» Data extract
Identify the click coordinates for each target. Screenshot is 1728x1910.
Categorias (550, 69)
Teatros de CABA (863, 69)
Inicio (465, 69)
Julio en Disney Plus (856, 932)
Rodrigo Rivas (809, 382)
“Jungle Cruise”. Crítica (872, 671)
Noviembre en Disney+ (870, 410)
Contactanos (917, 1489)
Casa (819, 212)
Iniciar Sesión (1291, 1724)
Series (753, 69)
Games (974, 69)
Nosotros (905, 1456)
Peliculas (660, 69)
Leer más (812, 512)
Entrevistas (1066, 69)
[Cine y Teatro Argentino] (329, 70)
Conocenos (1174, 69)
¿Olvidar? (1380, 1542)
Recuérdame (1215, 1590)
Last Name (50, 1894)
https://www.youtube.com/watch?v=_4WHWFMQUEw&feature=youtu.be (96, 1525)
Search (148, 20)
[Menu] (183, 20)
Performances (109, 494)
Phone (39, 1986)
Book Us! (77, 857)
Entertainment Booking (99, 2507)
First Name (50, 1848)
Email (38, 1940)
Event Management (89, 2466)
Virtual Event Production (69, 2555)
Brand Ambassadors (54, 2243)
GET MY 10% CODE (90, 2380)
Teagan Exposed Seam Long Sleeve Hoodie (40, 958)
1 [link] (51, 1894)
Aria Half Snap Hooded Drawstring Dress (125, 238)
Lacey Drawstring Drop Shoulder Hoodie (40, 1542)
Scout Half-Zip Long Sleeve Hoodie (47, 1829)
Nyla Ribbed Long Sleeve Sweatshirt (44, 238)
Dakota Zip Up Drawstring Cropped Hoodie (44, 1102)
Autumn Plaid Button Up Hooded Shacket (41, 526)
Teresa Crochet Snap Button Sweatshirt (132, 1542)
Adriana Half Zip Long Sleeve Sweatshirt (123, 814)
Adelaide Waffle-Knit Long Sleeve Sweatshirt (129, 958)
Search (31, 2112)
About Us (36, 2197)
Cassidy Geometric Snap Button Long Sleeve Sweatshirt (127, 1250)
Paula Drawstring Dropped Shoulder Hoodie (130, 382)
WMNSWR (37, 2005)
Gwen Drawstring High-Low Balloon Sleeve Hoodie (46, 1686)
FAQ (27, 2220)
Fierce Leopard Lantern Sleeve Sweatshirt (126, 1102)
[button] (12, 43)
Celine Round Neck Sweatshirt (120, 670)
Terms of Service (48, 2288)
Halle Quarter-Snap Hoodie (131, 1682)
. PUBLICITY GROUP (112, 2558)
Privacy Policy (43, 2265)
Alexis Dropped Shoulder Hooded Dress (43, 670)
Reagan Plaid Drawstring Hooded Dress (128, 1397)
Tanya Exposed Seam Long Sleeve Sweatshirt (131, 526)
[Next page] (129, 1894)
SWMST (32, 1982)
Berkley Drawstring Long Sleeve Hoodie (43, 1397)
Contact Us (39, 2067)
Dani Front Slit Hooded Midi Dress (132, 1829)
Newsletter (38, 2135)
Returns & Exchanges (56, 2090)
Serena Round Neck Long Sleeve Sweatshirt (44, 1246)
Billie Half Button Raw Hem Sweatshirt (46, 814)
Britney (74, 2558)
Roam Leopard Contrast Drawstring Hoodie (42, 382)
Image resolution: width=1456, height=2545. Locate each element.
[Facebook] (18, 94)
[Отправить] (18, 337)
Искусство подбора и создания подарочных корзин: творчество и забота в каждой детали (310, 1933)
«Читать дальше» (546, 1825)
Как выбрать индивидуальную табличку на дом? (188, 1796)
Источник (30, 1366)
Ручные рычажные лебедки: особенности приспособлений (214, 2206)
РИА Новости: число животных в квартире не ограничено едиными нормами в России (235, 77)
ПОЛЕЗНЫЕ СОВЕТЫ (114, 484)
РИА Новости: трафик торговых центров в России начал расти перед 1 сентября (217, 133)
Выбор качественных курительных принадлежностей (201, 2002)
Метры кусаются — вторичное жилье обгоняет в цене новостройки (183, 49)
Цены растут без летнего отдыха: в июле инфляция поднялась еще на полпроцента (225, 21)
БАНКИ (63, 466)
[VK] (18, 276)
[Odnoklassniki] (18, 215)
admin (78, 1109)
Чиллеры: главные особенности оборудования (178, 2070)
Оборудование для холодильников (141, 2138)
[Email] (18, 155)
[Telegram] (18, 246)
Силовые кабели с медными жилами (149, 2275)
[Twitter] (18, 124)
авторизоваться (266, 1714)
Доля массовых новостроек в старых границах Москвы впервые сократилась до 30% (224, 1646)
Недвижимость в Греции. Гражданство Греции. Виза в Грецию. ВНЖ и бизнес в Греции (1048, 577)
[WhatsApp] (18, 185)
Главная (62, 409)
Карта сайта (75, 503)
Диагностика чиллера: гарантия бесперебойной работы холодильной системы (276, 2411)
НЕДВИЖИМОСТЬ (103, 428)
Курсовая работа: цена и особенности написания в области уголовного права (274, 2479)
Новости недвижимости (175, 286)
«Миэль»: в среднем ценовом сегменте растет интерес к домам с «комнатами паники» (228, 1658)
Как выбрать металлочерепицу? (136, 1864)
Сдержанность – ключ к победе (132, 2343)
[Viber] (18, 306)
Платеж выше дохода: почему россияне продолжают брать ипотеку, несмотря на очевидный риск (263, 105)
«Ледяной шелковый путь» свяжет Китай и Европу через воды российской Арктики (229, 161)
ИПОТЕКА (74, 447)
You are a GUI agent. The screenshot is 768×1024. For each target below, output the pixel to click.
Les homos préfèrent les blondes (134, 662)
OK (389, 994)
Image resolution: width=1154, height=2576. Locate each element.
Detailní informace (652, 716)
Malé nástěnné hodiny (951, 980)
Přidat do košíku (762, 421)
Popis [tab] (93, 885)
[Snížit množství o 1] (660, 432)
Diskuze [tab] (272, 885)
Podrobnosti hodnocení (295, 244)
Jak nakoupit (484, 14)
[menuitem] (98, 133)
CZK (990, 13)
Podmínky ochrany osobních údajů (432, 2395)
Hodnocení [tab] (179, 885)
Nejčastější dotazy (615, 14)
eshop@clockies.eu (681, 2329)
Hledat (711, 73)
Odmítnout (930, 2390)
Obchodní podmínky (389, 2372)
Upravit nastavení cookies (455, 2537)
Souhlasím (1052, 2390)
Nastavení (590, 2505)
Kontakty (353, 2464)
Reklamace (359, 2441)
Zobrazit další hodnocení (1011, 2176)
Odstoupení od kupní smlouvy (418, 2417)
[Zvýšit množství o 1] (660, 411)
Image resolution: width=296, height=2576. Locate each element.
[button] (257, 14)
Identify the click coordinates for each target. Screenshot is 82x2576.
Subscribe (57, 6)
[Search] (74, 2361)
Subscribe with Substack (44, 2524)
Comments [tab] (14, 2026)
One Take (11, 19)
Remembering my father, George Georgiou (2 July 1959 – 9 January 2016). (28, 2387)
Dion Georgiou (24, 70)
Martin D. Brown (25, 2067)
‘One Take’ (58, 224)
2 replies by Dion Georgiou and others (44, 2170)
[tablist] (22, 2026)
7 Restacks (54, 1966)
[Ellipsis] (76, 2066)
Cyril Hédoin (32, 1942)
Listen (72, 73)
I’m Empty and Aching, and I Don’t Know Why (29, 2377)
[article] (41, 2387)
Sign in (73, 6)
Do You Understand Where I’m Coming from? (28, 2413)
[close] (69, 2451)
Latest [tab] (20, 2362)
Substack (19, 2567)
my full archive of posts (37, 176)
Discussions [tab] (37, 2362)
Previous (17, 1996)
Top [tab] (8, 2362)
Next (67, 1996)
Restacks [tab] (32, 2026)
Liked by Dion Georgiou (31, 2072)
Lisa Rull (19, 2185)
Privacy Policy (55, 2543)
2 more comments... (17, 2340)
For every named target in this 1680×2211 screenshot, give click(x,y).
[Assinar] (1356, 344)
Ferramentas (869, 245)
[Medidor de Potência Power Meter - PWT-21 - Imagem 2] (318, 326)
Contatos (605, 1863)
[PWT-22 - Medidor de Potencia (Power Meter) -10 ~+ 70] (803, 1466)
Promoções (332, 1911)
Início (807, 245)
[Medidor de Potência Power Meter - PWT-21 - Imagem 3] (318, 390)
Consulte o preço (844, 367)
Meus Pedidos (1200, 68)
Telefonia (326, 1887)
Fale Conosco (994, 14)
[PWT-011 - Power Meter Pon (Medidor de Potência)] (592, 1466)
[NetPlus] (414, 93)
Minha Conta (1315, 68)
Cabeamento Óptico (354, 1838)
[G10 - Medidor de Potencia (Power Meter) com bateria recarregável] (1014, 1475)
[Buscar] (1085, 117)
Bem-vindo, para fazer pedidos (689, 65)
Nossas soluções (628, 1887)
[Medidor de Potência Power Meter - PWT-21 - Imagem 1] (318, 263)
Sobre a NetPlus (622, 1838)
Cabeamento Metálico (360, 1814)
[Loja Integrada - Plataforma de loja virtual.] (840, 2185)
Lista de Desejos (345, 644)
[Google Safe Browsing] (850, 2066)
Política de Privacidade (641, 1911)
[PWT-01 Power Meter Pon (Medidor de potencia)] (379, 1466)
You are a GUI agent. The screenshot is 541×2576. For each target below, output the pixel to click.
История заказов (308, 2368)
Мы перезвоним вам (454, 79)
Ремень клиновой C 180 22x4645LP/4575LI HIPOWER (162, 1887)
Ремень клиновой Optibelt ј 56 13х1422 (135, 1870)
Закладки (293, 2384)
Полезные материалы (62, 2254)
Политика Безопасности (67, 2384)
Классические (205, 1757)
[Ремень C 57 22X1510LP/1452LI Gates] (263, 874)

» Action item
Could you return exactly the stretch of the data above that starts at the line with "FAQ (27, 2220)" and ends at the line with "Serena Round Neck", both lines included?

» Task response
FAQ (27, 2220)
Fierce Leopard Lantern Sleeve Sweatshirt (126, 1102)
[button] (12, 43)
Celine Round Neck Sweatshirt (120, 670)
Terms of Service (48, 2288)
Halle Quarter-Snap Hoodie (131, 1682)
. PUBLICITY GROUP (112, 2558)
Privacy Policy (43, 2265)
Alexis Dropped Shoulder Hooded Dress (43, 670)
Reagan Plaid Drawstring Hooded Dress (128, 1397)
Tanya Exposed Seam Long Sleeve Sweatshirt (131, 526)
[Next page] (129, 1894)
SWMST (32, 1982)
Berkley Drawstring Long Sleeve Hoodie (43, 1397)
Contact Us (39, 2067)
Dani Front Slit Hooded Midi Dress (132, 1829)
Newsletter (38, 2135)
Returns & Exchanges (56, 2090)
Serena Round Neck Long Sleeve Sweatshirt (44, 1246)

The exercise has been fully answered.